Auto-Labeling Strategies by Task Type

from anthropic import Anthropic
import numpy as np
import pandas as pd
from dataclasses import dataclass
from typing import Optional

@dataclass
class AutoLabelResult:
    text: str
    predicted_label: str
    confidence: float
    auto_accepted: bool
    method: str  # 'weak_model', 'llm', 'rules', 'ensemble'

class AutoLabelingPipeline:
    def __init__(self, task_type: str, confidence_threshold: float = 0.85):
        self.task_type = task_type
        self.threshold = confidence_threshold
        self.llm = Anthropic()
        self.stats = {'auto_accepted': 0, 'sent_to_review': 0}

    def label_batch(self, texts: list[str],
                    label_schema: list[str],
                    method: str = 'ensemble') -> list[AutoLabelResult]:
        """Auto-label batch of texts"""
        if method == 'llm':
            return self._llm_labeling(texts, label_schema)
        elif method == 'weak_model':
            return self._weak_model_labeling(texts, label_schema)
        elif method == 'ensemble':
            return self._ensemble_labeling(texts, label_schema)
        else:
            raise ValueError(f"Unknown method: {method}")

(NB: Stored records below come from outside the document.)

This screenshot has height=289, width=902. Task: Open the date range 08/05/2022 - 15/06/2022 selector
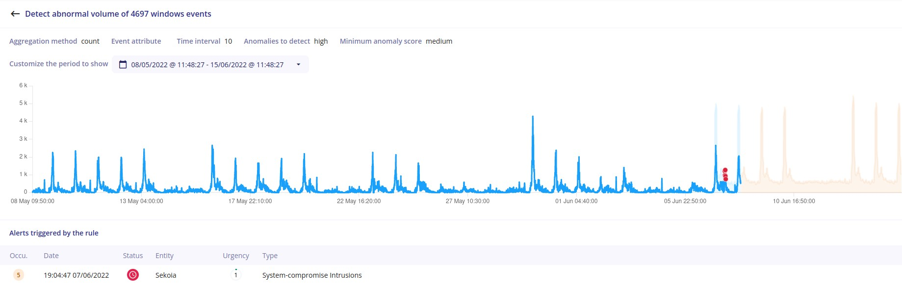[207, 65]
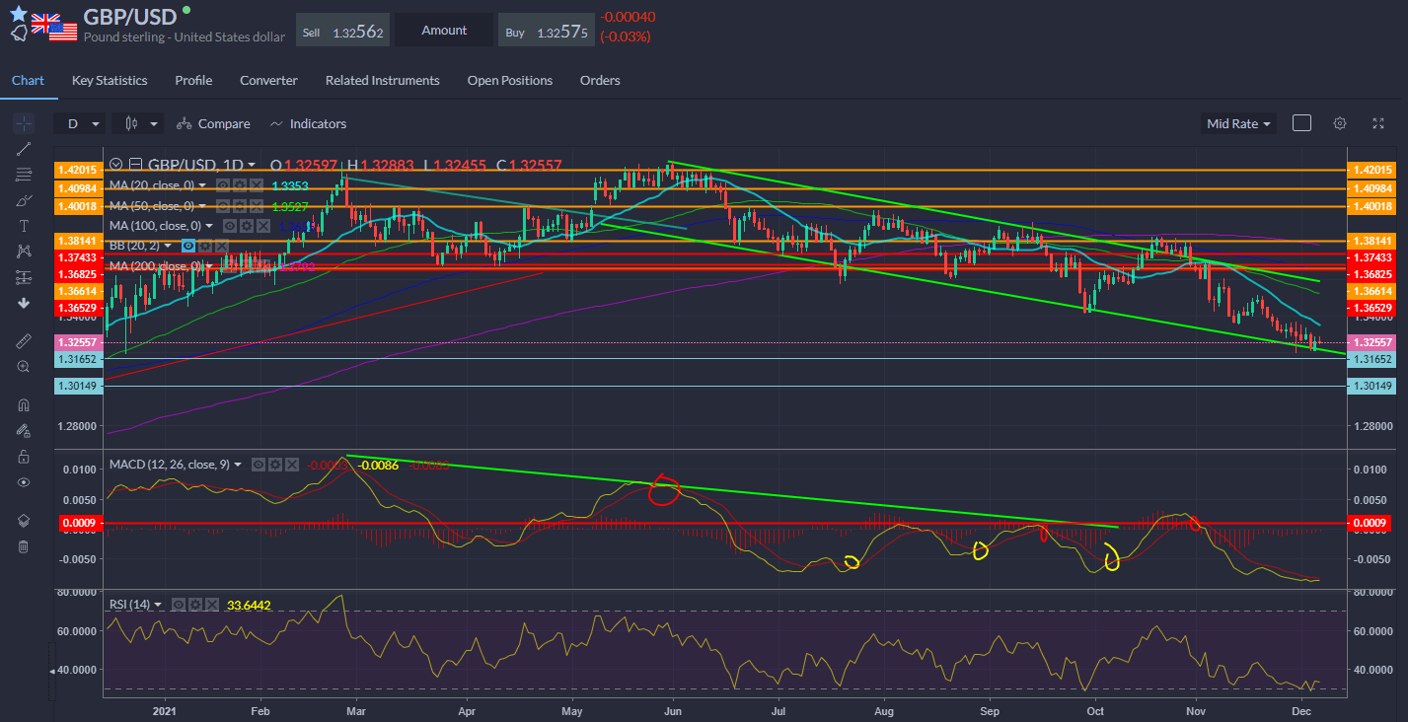Select the crosshair cursor tool
1408x722 pixels.
(x=23, y=123)
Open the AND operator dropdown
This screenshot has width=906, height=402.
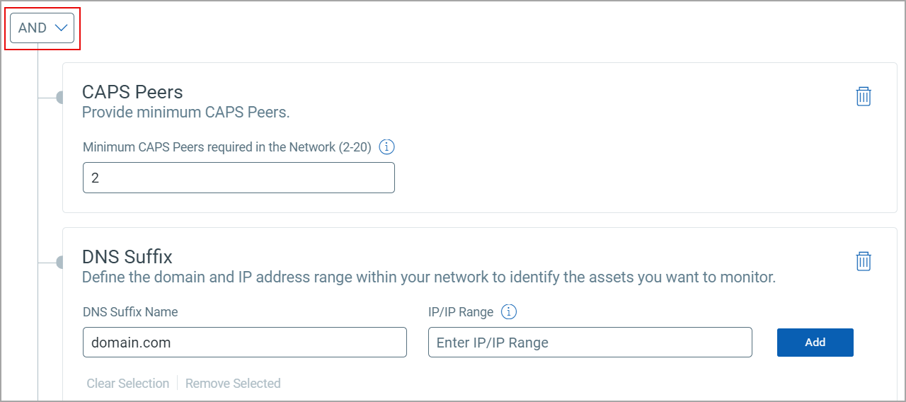point(42,28)
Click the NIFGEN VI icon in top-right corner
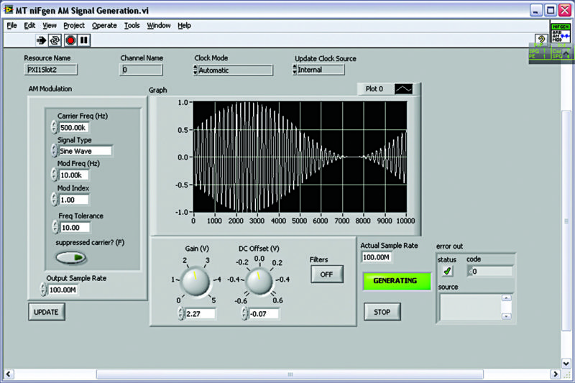The height and width of the screenshot is (383, 575). click(560, 34)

    def _llm_labeling(self, texts: list[str],
                      label_schema: list[str]) -> list[AutoLabelResult]:
        """LLM-labeling with confidence estimation"""
        results = []
        batch_size = 10

        for i in range(0, len(texts), batch_size):
            batch = texts[i:i + batch_size]
            texts_formatted = "\n".join([f"{j+1}. {t[:300]}" for j, t in enumerate(batch)])
            labels_str = ", ".join(label_schema)

            response = self.llm.messages.create(
                model="claude-3-5-sonnet-20241022",
                max_tokens=400,
                messages=[{
                    "role": "user",
                    "content": f"""Classify each text. Labels: {labels_str}

Texts:
{texts_formatted}

Return JSON array with label and confidence (0.0-1.0)."""
                }]
            )

            try:
                import json
                preds = json.loads(response.content[0].text)
                for text, pred in zip(batch, preds):
                    confidence = pred.get('confidence', 0.5)
                    results.append(AutoLabelResult(
                        text=text,
                        predicted_label=pred['label'],
                        confidence=confidence,
                        auto_accepted=confidence >= self.threshold,
                        method='llm'
                    ))
            except Exception:
                for text in batch:
                    results.append(AutoLabelResult(
                        text=text,
                        predicted_label='unknown',
                        confidence=0.0,
                        auto_accepted=False,
                        method='llm_failed'
                    ))

        return results

Resource Savings at Different Thresholds

Confidence Threshold Auto-Accept Rate Auto-Accepted Accuracy Manual Work
0.95 35% 98.5% 65% of tasks
0.90 52% 97.2% 48% of tasks
0.85 68% 95.8% 32% of tasks
0.80 78% 93.1% 22% of tasks
0.70 89% 88.4% 11% of tasks

Optimal threshold for most classification tasks—0.85-0.90: reduce manual work by 65-70% with auto-accepted accuracy 95-97%. Final dataset requires random spot-check of 3-5% of auto-labeled examples for quality validation.